**Work instructions:** Rewrite the listing below, replacing "Copilot" with "Assistant" everywhere and changing nothing else.

**Supplied material:**
=-=-=-=-=

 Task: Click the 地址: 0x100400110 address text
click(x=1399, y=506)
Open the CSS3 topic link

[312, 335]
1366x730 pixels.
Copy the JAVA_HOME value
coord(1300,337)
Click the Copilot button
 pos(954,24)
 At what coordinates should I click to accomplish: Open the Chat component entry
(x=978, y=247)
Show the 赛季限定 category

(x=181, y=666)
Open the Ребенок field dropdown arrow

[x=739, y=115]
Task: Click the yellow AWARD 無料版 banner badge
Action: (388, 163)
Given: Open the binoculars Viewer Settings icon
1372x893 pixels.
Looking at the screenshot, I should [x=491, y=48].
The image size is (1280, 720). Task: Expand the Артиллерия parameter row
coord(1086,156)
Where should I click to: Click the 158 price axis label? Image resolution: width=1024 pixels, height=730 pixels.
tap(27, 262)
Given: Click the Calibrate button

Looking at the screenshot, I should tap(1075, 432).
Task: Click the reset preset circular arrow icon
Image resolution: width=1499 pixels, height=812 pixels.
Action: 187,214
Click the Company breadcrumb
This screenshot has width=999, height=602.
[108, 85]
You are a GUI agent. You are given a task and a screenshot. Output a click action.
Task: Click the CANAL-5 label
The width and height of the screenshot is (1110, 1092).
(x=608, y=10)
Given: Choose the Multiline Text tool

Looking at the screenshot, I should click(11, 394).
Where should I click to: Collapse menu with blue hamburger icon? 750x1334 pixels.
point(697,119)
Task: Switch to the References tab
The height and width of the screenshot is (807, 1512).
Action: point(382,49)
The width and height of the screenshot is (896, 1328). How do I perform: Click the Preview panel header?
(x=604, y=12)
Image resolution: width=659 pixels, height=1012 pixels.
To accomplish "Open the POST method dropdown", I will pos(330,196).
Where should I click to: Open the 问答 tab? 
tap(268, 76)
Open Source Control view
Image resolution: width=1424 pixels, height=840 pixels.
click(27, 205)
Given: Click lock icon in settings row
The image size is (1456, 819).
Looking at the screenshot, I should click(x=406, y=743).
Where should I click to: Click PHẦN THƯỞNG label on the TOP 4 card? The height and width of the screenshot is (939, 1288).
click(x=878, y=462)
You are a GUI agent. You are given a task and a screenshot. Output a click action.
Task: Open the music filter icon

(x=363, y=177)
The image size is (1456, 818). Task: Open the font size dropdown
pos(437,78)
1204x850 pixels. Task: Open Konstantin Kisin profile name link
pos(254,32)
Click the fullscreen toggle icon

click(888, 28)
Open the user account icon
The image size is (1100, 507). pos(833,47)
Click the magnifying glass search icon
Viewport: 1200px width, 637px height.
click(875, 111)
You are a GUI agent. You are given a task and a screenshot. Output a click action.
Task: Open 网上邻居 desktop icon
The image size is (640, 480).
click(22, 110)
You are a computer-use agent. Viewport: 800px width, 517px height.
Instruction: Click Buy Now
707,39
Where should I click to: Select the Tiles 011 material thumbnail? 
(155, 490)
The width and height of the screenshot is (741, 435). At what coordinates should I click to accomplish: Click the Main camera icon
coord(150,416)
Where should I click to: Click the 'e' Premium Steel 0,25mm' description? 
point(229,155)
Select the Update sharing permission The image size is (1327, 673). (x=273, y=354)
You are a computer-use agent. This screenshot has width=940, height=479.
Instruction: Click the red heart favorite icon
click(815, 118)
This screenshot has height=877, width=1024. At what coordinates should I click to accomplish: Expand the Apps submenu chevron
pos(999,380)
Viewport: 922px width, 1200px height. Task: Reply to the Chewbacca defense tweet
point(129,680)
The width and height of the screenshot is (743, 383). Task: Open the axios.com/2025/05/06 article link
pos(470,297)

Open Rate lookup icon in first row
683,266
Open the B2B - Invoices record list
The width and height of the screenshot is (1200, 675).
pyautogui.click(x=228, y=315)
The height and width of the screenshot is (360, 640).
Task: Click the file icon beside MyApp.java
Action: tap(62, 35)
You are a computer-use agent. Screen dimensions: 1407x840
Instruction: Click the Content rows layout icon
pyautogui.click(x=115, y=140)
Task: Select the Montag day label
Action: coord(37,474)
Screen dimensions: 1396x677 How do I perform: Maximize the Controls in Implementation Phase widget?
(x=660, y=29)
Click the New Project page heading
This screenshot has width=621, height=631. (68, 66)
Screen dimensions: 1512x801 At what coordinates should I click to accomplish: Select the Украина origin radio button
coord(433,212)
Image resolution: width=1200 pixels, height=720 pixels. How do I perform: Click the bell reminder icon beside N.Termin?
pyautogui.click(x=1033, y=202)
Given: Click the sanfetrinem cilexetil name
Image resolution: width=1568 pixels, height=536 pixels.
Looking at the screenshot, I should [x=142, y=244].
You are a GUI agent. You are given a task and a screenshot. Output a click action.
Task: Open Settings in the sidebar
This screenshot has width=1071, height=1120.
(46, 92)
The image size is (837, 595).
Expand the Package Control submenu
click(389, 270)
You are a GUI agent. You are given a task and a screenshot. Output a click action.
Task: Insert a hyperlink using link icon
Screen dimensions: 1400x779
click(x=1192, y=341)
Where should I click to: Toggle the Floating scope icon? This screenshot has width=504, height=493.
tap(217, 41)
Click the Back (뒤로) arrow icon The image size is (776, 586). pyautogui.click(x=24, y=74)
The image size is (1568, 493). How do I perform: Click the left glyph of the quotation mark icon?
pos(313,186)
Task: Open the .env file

=-=-=-=-=

**Problem solution:**
 Task: Click the 地址: 0x100400110 address text
click(x=1399, y=506)
Open the CSS3 topic link

[312, 335]
1366x730 pixels.
Copy the JAVA_HOME value
coord(1300,337)
Click the Assistant button
 pos(954,24)
 At what coordinates should I click to accomplish: Open the Chat component entry
(x=978, y=247)
Show the 赛季限定 category

(x=181, y=666)
Open the Ребенок field dropdown arrow

[x=739, y=115]
Task: Click the yellow AWARD 無料版 banner badge
Action: (388, 163)
Given: Open the binoculars Viewer Settings icon
1372x893 pixels.
Looking at the screenshot, I should [x=491, y=48].
The image size is (1280, 720). Task: Expand the Артиллерия parameter row
coord(1086,156)
Where should I click to: Click the 158 price axis label? Image resolution: width=1024 pixels, height=730 pixels.
tap(27, 262)
Given: Click the Calibrate button

Looking at the screenshot, I should tap(1075, 432).
Task: Click the reset preset circular arrow icon
Image resolution: width=1499 pixels, height=812 pixels.
Action: 187,214
Click the Company breadcrumb
This screenshot has width=999, height=602.
[108, 85]
You are a GUI agent. You are given a task and a screenshot. Output a click action.
Task: Click the CANAL-5 label
The width and height of the screenshot is (1110, 1092).
(x=608, y=10)
Given: Choose the Multiline Text tool

Looking at the screenshot, I should click(11, 394).
Where should I click to: Collapse menu with blue hamburger icon? 750x1334 pixels.
point(697,119)
Task: Switch to the References tab
The height and width of the screenshot is (807, 1512).
Action: point(382,49)
The width and height of the screenshot is (896, 1328). How do I perform: Click the Preview panel header?
(x=604, y=12)
Image resolution: width=659 pixels, height=1012 pixels.
To accomplish "Open the POST method dropdown", I will pos(330,196).
Where should I click to: Open the 问答 tab? 
tap(268, 76)
Open Source Control view
Image resolution: width=1424 pixels, height=840 pixels.
click(27, 205)
Given: Click lock icon in settings row
The image size is (1456, 819).
Looking at the screenshot, I should click(x=406, y=743).
Where should I click to: Click PHẦN THƯỞNG label on the TOP 4 card? The height and width of the screenshot is (939, 1288).
click(x=878, y=462)
You are a GUI agent. You are given a task and a screenshot. Output a click action.
Task: Open the music filter icon

(x=363, y=177)
The image size is (1456, 818). Task: Open the font size dropdown
pos(437,78)
1204x850 pixels. Task: Open Konstantin Kisin profile name link
pos(254,32)
Click the fullscreen toggle icon

click(888, 28)
Open the user account icon
The image size is (1100, 507). pos(833,47)
Click the magnifying glass search icon
Viewport: 1200px width, 637px height.
click(875, 111)
You are a GUI agent. You are given a task and a screenshot. Output a click action.
Task: Open 网上邻居 desktop icon
The image size is (640, 480).
click(22, 110)
You are a computer-use agent. Viewport: 800px width, 517px height.
Instruction: Click Buy Now
707,39
Where should I click to: Select the Tiles 011 material thumbnail? 
(155, 490)
The width and height of the screenshot is (741, 435). At what coordinates should I click to accomplish: Click the Main camera icon
coord(150,416)
Where should I click to: Click the 'e' Premium Steel 0,25mm' description? 
point(229,155)
Select the Update sharing permission The image size is (1327, 673). (x=273, y=354)
You are a computer-use agent. This screenshot has width=940, height=479.
Instruction: Click the red heart favorite icon
click(815, 118)
This screenshot has height=877, width=1024. At what coordinates should I click to accomplish: Expand the Apps submenu chevron
pos(999,380)
Viewport: 922px width, 1200px height. Task: Reply to the Chewbacca defense tweet
point(129,680)
The width and height of the screenshot is (743, 383). Task: Open the axios.com/2025/05/06 article link
pos(470,297)

Open Rate lookup icon in first row
683,266
Open the B2B - Invoices record list
The width and height of the screenshot is (1200, 675).
pyautogui.click(x=228, y=315)
The height and width of the screenshot is (360, 640).
Task: Click the file icon beside MyApp.java
Action: tap(62, 35)
You are a computer-use agent. Screen dimensions: 1407x840
Instruction: Click the Content rows layout icon
pyautogui.click(x=115, y=140)
Task: Select the Montag day label
Action: coord(37,474)
Screen dimensions: 1396x677 How do I perform: Maximize the Controls in Implementation Phase widget?
(x=660, y=29)
Click the New Project page heading
This screenshot has width=621, height=631. (68, 66)
Screen dimensions: 1512x801 At what coordinates should I click to accomplish: Select the Украина origin radio button
coord(433,212)
Image resolution: width=1200 pixels, height=720 pixels. How do I perform: Click the bell reminder icon beside N.Termin?
pyautogui.click(x=1033, y=202)
Given: Click the sanfetrinem cilexetil name
Image resolution: width=1568 pixels, height=536 pixels.
Looking at the screenshot, I should [x=142, y=244].
You are a GUI agent. You are given a task and a screenshot. Output a click action.
Task: Open Settings in the sidebar
This screenshot has width=1071, height=1120.
(46, 92)
The image size is (837, 595).
Expand the Package Control submenu
click(389, 270)
You are a GUI agent. You are given a task and a screenshot. Output a click action.
Task: Insert a hyperlink using link icon
Screen dimensions: 1400x779
click(x=1192, y=341)
Where should I click to: Toggle the Floating scope icon? This screenshot has width=504, height=493.
tap(217, 41)
Click the Back (뒤로) arrow icon The image size is (776, 586). pyautogui.click(x=24, y=74)
The image size is (1568, 493). How do I perform: Click the left glyph of the quotation mark icon?
pos(313,186)
Task: Open the .env file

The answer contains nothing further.